By 2016, college students and citizens in North Carolina will have to adhere to new policies in regards to voting. By way of a Youtube video, Governor Pat McCrory announced in August that he signed House Bill 589. “Common practices like boarding an airplane and purchasing Sudafed require photo ID, and we should expect nothing less for the protection of our right to vote,” the governor said. The bill will require voters to show photo identification at polling sites. However, only military ID cards, a valid driver’s license, passports, and tribal cards will be accepted. Student identification cards will not be an acceptable form. Eliminating the use of student ID cards as an acceptable form of identification forces students to not vote in the county of which their campus is located. College students must request an absentee ballot from the precinct of their permanent address or parents may pay a $2,500 fee so that their child may vote out of their district. It is also unclear if students will be able to use their on-campus addresses as their permanent residence in order to get a DMV issued ID.

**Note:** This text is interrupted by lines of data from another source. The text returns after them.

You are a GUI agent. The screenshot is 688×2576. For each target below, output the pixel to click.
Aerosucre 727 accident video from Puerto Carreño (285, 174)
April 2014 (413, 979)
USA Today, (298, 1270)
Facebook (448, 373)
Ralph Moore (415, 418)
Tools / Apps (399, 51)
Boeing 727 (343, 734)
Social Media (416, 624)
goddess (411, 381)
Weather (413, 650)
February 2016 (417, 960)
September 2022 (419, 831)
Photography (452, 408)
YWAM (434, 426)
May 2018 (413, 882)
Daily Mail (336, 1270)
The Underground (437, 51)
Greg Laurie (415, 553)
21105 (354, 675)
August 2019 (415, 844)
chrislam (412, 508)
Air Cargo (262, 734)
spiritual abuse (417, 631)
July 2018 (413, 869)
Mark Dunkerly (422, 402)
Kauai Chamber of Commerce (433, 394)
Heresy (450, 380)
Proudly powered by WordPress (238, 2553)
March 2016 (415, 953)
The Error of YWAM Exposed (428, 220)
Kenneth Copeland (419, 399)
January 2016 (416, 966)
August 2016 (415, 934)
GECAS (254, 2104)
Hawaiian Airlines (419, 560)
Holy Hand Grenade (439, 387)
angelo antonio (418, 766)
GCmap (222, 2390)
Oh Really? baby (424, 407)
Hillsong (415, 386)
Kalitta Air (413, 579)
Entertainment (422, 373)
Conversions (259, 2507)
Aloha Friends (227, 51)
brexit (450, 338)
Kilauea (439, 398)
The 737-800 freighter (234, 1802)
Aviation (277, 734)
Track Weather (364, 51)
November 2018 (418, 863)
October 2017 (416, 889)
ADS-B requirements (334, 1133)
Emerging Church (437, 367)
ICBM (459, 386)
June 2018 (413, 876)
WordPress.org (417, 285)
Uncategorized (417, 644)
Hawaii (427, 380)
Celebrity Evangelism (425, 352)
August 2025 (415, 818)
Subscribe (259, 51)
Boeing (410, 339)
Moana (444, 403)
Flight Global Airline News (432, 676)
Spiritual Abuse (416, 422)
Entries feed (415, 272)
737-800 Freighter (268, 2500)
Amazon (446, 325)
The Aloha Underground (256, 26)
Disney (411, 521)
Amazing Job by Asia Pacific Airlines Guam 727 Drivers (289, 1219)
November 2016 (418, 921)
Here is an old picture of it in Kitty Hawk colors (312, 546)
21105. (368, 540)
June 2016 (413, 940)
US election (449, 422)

“I think voter ID is a way to suppress the voice of the youth and rewind the clock of our state by 50 years,” said Sasasha Flemming, a junior African-American studies major. “The restrictions that are in VIVA are similar to those that were implemented in the 60’s.” VIVA stands for Voter Identification Verification Act, another name for HB 589.
Cardes Brown, the president of Greensboro’s NAACP branch said that the legislation restricts students from being allowed to vote in cities where their colleges and universities are.
“Students in essence are really not allowed to vote in areas where they should be permitted to vote,” Brown said. He feels that students are affected by the decisions that are made in Guilford county and that they should be able to take place in the voting process.